A glucan is a polysaccharide derived from D-glucose, linked by glycosidic bonds. Glucans are noted in two forms: alpha glucans and beta glucans. Many beta-glucans are medically important. They represent a drug target for antifungal medications of the echinocandin class.

Types 
The following are glucans (The α- and β- and numbers clarify the type of O-glycosidic bond and the specific carbons involved):

Alpha 

 dextran, α-1,6-glucan with α-1,3-branches
 floridean starch, α-1,4- and α-1,6-glucan
 glycogen, α-1,4- and α-1,6-glucan
 pullulan, α-1,4- and α-1,6-glucan
 starch, a mixture of amylose and amylopectin, both α-1,4- and α-1,6-glucans

Beta 

 cellulose, β-1,4-glucan
 chrysolaminarin, β-1,3-glucan
 curdlan, β-1,3-glucan
 laminarin, β-1,3- and β-1,6-glucan
 lentinan, a strictly purified β-1,6:β-1,3-glucan from Lentinus edodes
 lichenin, β-1,3- and β-1,4-glucan
 oat beta-glucan, β-1,3- and β-1,4-glucan
 pleuran, β-1,3- and β-1,6-glucan isolated from Pleurotus ostreatus
 zymosan, β-1,3-glucan

Properties 
Properties of glucans include resistance to oral acids/enzyme and water insolubility. Glucans extracted from grains tend to be both soluble and insoluble.

Structure
Glucans are polysaccharides derived from glucose monomers.  The monomers are linked by glycosidic bonds. Four types of glucose-based polysaccharides are possible: 1,6- (starch), 1,4- (cellulose), 1,3- (laminarin), and 1,2-bonded glucans.

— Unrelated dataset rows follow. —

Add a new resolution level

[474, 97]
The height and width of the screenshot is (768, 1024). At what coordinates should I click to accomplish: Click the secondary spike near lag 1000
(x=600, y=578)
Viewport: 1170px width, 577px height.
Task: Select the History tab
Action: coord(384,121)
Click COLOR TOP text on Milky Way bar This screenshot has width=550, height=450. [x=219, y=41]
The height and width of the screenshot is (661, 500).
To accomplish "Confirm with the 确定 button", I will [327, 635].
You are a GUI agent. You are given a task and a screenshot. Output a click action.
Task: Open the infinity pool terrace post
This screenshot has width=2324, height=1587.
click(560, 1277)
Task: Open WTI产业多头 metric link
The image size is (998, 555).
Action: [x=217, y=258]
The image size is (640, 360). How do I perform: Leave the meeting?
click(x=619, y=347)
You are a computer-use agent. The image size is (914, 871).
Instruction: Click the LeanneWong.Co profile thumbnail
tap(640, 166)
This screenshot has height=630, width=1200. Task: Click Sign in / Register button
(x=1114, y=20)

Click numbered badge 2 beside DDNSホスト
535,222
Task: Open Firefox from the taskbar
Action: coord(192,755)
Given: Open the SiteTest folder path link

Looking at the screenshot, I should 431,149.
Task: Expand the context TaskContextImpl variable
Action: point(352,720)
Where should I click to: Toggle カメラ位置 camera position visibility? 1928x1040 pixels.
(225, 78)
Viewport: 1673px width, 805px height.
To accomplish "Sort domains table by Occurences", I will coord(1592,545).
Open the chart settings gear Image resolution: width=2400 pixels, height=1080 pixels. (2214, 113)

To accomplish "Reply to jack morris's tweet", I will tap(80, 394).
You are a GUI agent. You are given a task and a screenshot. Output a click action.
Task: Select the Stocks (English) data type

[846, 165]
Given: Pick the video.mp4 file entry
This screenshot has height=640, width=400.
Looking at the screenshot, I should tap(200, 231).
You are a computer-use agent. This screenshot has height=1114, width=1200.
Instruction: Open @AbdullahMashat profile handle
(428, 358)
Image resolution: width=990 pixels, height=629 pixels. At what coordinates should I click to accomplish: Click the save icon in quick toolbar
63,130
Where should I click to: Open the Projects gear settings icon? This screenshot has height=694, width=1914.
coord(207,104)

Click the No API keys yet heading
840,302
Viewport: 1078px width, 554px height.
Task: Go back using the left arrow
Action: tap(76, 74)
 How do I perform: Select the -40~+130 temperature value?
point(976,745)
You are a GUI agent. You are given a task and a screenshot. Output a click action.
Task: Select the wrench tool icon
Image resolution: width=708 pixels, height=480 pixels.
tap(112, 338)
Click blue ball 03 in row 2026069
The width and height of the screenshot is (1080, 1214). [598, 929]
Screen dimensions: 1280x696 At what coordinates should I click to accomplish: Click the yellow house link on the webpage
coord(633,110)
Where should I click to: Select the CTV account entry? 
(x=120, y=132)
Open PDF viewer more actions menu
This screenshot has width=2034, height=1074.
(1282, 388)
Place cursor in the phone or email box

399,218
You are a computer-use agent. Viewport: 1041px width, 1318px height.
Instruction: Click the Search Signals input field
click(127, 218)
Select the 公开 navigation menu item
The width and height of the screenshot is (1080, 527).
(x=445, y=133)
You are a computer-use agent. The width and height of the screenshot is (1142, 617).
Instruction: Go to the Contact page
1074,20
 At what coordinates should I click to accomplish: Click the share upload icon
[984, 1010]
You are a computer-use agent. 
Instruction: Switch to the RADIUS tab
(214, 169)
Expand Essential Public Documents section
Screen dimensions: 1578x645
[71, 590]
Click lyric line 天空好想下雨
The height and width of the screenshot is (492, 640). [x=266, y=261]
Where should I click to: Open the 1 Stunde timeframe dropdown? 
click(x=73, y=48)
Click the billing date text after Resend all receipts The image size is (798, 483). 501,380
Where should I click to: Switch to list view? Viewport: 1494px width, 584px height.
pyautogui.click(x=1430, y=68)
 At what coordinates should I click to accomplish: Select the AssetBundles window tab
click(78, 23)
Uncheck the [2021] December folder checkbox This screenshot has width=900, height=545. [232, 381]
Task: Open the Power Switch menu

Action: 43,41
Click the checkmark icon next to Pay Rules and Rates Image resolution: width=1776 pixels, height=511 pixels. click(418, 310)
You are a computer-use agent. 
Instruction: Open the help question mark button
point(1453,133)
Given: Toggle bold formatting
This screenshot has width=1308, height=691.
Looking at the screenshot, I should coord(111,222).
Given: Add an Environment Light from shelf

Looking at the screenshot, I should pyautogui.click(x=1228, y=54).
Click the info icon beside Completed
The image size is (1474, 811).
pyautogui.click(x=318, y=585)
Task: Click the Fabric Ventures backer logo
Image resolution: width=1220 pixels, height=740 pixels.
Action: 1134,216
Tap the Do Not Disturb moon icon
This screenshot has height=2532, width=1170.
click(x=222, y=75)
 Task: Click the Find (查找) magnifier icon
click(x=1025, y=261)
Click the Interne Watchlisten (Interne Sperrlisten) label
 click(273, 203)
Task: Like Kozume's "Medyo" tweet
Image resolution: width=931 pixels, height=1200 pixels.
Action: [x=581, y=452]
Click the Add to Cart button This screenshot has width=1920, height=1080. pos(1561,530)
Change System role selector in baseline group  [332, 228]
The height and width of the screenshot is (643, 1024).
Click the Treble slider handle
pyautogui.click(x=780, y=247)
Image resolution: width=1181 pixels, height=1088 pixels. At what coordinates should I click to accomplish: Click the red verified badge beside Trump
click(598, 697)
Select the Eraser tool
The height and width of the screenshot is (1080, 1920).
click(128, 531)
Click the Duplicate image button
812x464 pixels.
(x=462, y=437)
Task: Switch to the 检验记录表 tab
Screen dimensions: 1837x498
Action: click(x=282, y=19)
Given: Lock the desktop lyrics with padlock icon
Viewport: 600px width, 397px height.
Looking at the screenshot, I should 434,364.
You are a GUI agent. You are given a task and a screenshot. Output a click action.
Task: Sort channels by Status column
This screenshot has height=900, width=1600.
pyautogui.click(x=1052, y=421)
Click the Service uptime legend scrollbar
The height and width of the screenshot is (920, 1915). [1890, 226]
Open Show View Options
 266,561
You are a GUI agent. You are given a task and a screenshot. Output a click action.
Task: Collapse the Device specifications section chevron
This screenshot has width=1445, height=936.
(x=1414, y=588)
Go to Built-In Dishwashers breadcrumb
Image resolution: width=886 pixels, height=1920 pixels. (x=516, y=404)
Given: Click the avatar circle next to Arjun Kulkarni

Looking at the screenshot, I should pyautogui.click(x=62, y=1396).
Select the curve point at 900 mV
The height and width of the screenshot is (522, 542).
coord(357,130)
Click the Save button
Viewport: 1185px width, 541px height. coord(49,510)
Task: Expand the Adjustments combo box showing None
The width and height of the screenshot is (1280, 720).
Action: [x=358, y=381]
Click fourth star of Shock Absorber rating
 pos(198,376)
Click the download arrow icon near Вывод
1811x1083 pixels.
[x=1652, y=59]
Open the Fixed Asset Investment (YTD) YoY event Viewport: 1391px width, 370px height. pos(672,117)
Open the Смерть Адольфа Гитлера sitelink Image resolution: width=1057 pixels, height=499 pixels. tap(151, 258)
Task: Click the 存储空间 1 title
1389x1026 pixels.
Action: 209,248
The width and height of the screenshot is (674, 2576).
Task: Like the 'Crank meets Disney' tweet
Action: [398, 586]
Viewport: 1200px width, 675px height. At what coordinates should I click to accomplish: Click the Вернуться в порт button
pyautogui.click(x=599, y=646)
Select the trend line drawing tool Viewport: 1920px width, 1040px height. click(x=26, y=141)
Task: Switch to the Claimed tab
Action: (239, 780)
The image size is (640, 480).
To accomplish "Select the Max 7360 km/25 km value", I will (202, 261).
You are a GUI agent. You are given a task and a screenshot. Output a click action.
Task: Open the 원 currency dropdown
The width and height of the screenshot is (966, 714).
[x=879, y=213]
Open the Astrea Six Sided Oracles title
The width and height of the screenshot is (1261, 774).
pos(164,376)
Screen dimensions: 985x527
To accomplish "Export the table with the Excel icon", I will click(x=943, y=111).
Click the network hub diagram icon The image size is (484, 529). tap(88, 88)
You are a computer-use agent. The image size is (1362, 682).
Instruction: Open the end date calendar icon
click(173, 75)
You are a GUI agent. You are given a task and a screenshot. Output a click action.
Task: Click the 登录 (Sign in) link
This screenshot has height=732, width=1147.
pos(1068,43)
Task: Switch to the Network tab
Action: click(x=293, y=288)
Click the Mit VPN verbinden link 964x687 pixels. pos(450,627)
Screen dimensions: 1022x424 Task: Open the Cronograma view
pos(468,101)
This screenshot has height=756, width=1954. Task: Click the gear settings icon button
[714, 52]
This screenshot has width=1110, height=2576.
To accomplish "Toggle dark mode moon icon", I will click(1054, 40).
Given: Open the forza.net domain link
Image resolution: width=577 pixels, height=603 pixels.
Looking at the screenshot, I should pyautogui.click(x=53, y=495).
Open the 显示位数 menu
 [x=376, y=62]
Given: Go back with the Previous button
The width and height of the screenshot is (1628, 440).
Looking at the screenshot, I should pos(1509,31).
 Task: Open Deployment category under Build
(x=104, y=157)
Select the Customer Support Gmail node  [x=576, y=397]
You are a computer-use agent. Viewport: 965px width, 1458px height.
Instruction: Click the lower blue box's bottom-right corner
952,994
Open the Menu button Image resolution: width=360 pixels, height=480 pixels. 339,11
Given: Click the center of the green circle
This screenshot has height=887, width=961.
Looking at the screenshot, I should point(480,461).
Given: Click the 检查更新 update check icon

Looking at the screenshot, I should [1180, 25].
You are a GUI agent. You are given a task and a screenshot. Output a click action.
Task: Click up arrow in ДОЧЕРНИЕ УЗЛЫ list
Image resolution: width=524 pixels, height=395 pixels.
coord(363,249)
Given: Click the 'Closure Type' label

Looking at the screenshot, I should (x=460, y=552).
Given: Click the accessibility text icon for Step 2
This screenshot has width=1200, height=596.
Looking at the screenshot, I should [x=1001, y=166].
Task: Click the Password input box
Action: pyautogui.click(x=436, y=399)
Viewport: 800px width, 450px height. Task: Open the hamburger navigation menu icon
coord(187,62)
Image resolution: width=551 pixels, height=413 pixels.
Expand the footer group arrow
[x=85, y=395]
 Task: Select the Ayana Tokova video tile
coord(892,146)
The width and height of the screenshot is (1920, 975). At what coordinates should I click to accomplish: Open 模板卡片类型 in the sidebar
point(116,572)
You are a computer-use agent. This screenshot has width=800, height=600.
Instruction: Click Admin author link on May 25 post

The first representatives of main chain unhydrolysable linear polymers made up of levoglucosan units were synthesized in 1985 by anionic polymerization of 2,3-epoxy derivatives of levoglucosan (1,6;2,3-dianhydro-4-O-alkyl-β-D-mannopyranoses).

A wide range of unique monomers with different radical R can be synthesized. There were synthesized polymers with R= -CH3, -CH2CHCH2, and -CH2C6H5. Investigation of the polymerization kinetics of those derivatives, molecular weight and  molecular-weight distribution showed that the polymerization has the features of a living polymerization system. The process takes place without termination and transfer of the polymer chain with a degree of polymerization equal to the mole ratio of the monomer to the initiator. Accordingly, the upper value molecular weight polymer determines only degree of purification system what determine the presence in the system uncontrollable amount of terminators of polymer chains.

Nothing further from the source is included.